Brendon pinned him with a steely glare that made me uncomfortable to watch--Ryan, however, stared back at his bandmate evenly, his expression patient and confident: only the sudden twitch of his Adam's apple as he swallowed gave away the anxiety I knew he had to be feeling.

"How do you think I've been?" said Brendon bitterly, jerking his gaze away from Ryan and staring angrily at the floor instead.

Ryan opened his mouth to say something, stopped, and then began hesitantly, "Brendon--"

"I don't want to hear it," Brendon snapped. He was looking at the gap between me and Ryan now--almost at Ryan's face, but not quite, as if he was afraid to make eye contact for some reason. "It's fine. Everything's fine."

I watched Ryan's face carefully for his reaction. He winced almost imperceptibly at the biting edge in Brendon's voice, and that was all; I was sure Brendon wouldn't notice.

"Okay, well..." said Ryan uncomfortably. He cleared his throat and tried again. "I'll just...leave you two alone..."

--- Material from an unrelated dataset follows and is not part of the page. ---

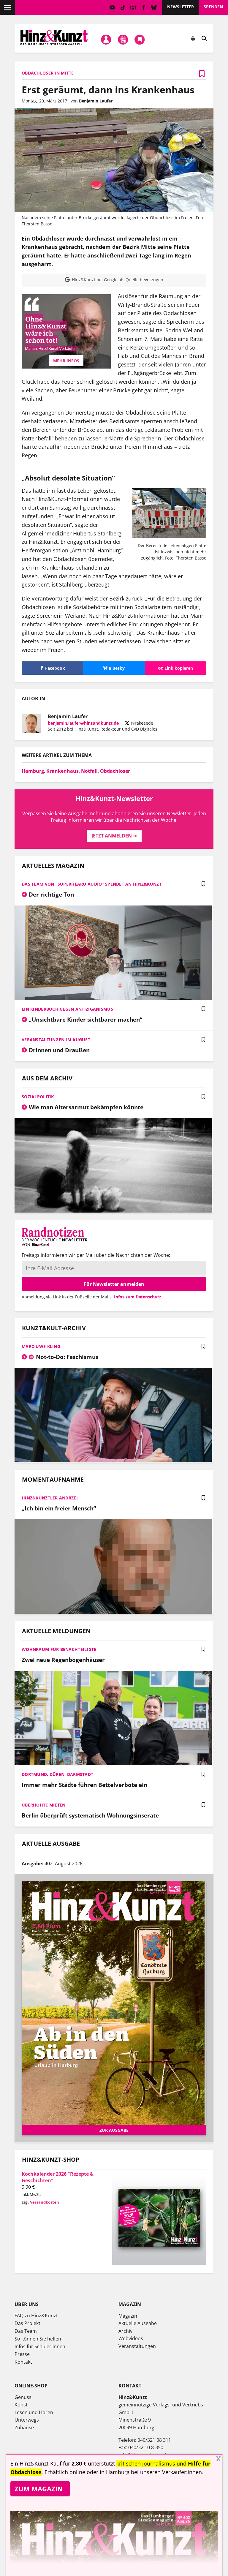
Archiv (125, 2331)
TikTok (123, 7)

With one last furtive sidelong glance at me, he turned and made his way over to where his other two bandmates sat waiting for him on the other side of the room. I watched Ryan go with something like terror coursing through my veins, and then when I looked up again, Brendon was staring at me broodingly.

"Do you...do want to talk?" I asked cautiously.

He bit his lip for a moment and then sighed, nodding. Staring purposefully at the floor and ignoring the cheerful greetings of everyone we passed, he led the way to a small table in the corner of the room. As soon as we sat down, all the people who had been sitting at the two or three tables closest to us got up and moved to different tables to give us some privacy, as obediently as if Brendon had ordered them to leave out loud.

And then we were alone.
♠ ♠ ♠
So, obviously, you've seen the first part of this chapter before. I had planned on squeezing the story into 25 chapters, but that's obviously not going to work at this point, so I'm padding it out to 30 chapters instead. Basically, I just moved the last part of the last chapter to the first part of this one in order to help with said stretching. And since you basically got cheated out of a chapter for this one, I'll go ahead and post chapter 24 now, too. =]

So six more chapters now. Ugh. I'm sure I'll miss this story when it's gone, but right now, I just want it to be over. :/

I hope you're liking this so far anyway, though.